Nevertheless, as the Regulation also provides for enhanced and expanded duties of communication and cooperation between the officeholder in main proceedings and any officeholder in secondary proceedings, it does at least seem that the Regulation will provide considerable scope for the increased exploration of restructuring options and the coordination of restructuring plans between various jurisdictions and processes.

C. Types of Proceedings

In addition to the foregoing, it is also notable that Articles 3(3) and 27 of the Regulation abolish the requirement for secondary proceedings to be winding-up proceedings in circumstances where the court is satisfied that a more suitable procedure is available. Indeed, the Regulation seeks to extend the types of secondary proceedings with the recognition of “hybrid” and “pre-insolvency” procedures. The national laws of Member States have long provided for “pre-insolvency” and “hybrid” proceedings which are aimed at encouraging companies to restructure their debts before matters become critical. As a result of the Regulation, such proceedings (including sauvegarde financière accélérée in France; procedimiento de homologación de acuerdos de refinanciación in Spain; and accordi di ristrutturazione dei debiti in Italy) will now be expressly regarded as secondary proceedings. This development significantly extends the existing range of proceedings available on a secondary basis and could help further facilitate corporate rescue across Member States.

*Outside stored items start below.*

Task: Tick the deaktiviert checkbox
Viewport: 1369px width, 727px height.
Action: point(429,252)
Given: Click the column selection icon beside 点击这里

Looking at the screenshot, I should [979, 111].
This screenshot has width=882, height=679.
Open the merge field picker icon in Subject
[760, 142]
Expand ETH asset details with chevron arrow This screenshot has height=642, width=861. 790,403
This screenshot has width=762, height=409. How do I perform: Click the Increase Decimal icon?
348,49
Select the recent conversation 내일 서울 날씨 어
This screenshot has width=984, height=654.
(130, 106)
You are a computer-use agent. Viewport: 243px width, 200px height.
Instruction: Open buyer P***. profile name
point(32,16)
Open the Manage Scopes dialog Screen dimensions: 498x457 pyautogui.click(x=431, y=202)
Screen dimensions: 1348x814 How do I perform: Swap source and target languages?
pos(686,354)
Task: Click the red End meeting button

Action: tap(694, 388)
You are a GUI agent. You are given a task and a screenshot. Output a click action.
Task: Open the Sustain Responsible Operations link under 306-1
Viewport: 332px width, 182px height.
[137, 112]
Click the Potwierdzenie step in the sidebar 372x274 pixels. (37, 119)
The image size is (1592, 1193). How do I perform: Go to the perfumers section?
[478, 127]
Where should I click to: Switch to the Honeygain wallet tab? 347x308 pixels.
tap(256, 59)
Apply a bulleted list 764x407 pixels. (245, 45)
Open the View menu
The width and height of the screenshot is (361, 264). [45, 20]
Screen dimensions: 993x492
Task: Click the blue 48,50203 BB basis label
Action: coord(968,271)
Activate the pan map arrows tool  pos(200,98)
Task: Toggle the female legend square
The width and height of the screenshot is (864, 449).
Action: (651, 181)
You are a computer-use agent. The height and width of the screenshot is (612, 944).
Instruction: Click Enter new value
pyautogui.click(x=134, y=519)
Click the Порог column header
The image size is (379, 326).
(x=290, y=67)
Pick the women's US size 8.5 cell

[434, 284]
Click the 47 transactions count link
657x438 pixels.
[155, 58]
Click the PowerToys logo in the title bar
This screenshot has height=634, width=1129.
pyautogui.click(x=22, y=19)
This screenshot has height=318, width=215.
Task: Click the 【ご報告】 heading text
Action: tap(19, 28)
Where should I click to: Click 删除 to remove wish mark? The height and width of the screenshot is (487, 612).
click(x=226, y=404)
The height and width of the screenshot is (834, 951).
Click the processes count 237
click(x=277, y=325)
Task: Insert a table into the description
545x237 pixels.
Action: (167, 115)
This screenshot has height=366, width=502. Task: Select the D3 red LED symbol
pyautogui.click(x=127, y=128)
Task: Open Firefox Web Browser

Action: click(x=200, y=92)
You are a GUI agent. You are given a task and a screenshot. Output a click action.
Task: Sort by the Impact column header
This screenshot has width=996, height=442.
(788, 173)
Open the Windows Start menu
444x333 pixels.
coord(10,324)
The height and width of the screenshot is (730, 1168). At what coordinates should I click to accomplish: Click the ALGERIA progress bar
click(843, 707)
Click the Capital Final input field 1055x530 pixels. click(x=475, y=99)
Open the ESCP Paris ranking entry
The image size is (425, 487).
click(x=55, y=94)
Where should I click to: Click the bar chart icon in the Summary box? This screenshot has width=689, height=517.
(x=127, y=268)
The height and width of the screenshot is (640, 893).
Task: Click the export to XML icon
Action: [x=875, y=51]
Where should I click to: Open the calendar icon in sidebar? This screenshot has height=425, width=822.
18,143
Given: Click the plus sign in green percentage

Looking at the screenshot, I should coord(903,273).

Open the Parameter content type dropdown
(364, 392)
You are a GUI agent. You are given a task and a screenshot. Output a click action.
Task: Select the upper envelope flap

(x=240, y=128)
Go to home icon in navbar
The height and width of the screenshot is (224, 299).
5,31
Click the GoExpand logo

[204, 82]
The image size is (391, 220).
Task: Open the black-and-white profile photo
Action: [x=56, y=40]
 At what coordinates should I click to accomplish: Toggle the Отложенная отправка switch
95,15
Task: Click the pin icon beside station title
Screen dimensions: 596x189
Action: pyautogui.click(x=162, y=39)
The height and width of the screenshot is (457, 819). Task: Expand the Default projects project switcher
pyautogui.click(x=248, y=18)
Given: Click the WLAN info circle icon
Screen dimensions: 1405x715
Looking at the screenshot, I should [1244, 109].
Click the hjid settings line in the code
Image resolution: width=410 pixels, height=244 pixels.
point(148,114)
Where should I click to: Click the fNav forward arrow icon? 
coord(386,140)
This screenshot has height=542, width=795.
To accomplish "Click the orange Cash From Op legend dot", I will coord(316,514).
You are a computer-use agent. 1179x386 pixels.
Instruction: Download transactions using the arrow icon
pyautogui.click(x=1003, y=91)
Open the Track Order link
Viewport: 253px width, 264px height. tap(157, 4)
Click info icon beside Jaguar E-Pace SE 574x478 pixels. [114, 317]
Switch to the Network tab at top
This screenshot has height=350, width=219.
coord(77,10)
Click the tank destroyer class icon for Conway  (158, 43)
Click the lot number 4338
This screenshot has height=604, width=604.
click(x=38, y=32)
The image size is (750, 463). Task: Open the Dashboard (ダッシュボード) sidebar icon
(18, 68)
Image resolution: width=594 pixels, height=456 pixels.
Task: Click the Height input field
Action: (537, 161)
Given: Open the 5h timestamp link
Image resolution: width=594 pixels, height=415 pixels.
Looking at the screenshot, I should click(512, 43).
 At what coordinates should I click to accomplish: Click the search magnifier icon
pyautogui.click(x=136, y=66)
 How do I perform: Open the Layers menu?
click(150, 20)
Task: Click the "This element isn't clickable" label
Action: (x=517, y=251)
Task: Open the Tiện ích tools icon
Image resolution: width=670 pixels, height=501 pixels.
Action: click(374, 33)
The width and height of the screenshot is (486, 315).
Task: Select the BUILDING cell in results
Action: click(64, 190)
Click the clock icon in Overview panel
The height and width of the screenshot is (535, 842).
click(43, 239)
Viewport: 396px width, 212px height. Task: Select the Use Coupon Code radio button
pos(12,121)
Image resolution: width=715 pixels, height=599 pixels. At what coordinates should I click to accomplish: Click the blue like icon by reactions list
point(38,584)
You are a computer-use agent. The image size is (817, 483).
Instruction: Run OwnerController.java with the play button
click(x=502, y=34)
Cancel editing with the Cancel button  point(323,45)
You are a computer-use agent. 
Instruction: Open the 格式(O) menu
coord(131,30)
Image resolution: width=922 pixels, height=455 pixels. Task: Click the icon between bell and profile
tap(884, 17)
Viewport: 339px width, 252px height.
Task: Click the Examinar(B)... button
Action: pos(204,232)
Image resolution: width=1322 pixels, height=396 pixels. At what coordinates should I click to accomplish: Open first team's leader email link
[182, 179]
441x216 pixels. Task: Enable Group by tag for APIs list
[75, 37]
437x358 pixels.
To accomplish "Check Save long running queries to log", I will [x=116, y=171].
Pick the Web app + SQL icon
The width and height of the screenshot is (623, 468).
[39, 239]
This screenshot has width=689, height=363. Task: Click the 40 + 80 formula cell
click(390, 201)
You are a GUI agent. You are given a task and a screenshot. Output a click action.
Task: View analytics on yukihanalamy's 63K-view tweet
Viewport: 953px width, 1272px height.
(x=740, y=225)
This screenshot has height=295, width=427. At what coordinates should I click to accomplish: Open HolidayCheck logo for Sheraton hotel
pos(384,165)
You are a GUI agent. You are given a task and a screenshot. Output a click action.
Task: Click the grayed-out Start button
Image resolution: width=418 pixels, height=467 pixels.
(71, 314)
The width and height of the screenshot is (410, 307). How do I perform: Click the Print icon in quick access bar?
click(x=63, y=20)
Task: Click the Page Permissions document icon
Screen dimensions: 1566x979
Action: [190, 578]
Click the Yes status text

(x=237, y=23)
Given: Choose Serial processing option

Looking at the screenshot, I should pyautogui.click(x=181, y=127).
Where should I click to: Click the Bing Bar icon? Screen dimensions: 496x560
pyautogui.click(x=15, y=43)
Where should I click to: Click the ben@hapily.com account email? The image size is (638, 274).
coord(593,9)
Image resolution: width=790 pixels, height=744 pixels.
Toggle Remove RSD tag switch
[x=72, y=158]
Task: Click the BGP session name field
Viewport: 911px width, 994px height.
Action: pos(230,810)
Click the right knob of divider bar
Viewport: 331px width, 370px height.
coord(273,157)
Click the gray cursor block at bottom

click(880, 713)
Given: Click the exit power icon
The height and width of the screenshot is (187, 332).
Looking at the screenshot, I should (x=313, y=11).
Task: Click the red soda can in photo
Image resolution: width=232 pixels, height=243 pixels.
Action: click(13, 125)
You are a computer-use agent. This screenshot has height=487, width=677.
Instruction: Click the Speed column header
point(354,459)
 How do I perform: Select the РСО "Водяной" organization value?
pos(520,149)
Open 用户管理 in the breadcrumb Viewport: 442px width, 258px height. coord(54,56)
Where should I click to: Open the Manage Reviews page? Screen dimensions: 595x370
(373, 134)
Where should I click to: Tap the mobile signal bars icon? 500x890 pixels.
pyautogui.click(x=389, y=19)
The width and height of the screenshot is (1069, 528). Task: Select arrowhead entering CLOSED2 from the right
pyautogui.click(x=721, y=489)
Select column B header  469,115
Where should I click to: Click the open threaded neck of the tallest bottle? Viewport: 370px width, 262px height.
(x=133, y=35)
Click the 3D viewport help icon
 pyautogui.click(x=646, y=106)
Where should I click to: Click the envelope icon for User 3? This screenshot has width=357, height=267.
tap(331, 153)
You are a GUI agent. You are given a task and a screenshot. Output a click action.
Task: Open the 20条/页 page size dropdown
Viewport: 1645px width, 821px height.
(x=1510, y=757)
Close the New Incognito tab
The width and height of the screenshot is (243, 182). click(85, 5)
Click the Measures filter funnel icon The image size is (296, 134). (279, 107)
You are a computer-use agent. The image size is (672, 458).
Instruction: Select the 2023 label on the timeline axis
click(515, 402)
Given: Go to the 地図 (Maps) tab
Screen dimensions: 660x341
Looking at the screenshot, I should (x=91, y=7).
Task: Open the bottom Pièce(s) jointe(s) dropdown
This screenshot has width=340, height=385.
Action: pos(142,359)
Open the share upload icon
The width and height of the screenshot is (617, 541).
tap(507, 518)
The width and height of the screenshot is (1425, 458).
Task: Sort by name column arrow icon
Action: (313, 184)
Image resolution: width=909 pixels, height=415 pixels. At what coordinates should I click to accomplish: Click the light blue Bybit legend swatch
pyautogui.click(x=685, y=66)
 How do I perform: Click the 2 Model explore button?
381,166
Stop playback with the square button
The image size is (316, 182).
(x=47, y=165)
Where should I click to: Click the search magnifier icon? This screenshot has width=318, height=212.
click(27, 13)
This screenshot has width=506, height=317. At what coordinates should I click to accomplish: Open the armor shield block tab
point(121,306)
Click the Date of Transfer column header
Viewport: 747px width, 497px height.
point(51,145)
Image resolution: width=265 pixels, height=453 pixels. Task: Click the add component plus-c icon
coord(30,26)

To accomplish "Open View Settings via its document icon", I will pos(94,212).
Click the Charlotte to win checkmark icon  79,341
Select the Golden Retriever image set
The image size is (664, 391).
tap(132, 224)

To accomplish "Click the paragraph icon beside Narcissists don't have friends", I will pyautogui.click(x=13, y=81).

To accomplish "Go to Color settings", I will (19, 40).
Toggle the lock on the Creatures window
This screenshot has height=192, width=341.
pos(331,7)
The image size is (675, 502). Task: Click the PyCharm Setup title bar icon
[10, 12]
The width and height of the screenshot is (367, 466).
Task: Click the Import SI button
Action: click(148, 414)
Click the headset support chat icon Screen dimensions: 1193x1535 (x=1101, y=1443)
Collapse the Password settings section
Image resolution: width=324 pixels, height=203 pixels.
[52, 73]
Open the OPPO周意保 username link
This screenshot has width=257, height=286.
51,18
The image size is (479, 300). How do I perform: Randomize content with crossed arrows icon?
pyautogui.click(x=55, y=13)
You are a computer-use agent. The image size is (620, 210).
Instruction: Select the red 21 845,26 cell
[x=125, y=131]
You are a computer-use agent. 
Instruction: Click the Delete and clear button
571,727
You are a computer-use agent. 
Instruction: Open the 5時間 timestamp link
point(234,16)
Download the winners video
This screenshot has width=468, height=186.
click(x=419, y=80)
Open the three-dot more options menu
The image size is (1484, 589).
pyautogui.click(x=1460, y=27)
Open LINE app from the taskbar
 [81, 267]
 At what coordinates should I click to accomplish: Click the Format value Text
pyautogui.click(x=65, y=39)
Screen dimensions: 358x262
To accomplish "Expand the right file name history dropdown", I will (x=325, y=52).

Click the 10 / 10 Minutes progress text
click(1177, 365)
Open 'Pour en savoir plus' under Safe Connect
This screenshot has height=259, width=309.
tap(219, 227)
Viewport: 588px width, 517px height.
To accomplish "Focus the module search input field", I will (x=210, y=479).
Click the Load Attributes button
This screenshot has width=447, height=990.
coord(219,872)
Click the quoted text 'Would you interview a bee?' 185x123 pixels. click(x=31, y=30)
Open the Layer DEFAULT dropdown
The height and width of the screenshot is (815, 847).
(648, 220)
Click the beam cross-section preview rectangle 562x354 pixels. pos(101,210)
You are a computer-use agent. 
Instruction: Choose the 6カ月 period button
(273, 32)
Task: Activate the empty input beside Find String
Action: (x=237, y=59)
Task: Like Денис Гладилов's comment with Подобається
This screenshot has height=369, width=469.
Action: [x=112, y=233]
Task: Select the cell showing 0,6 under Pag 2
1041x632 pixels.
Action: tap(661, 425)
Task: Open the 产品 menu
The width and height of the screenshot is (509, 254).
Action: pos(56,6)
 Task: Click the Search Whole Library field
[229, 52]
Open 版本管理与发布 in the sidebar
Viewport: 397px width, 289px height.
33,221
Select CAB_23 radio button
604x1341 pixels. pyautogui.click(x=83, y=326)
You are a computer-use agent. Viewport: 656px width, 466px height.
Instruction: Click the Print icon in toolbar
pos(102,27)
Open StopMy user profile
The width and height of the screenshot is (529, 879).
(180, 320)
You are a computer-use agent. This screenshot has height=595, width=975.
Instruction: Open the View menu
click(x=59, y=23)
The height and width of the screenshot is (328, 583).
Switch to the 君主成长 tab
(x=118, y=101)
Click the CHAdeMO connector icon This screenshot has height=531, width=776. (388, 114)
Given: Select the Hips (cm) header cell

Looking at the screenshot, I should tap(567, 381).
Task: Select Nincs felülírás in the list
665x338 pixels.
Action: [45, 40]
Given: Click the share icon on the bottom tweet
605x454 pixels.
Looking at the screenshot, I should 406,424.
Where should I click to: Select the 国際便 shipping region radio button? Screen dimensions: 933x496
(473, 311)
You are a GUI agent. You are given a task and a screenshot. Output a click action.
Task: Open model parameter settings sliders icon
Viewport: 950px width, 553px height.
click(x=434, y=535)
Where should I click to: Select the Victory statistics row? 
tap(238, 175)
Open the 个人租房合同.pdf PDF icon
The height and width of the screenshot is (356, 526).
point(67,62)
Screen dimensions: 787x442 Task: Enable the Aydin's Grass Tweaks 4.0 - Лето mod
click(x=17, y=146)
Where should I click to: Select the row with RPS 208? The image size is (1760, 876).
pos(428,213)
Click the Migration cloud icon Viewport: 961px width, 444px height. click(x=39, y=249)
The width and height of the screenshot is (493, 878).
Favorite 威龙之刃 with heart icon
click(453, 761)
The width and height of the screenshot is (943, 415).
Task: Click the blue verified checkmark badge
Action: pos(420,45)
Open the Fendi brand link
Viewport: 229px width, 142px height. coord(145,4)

V. Information for Creditors and Lodgement of Claims

The Regulation provides a broader definition of creditors than the Original Regulation, including, in particular, public creditors who are subject to the same rules as private creditors. More generally, it provides for two major innovations: (A) the standardized procedure to file and lodge claims and (B) the reinforcement of the publicity of information relating to insolvency proceedings.

A. Standardization of the Procedure for Filing and Lodging Claims

The Regulation creates a European standard claim form to file claims in any Member State.

The procedure to lodge claims provides that “any foreign creditor may lodge its claim using the standard claims form.” This standard claim form has to be created by the Commission, and will include, in addition to being accompanied by any supporting documents, certain specific information (including, inter alia, the debtor’s name, contact details, bank details, the amount of the claim, and possible interest claimed) and will specify the interest rate the period of calculation and the capitalized amount of interest.

When a cross-border insolvency procedure is opened under the Regulation, all the creditors have to provide the same essential information to the insolvency practitioner in order to get a clear view of the liabilities of the debtor. It also enables creditors to provide all the information necessary to protect their rights.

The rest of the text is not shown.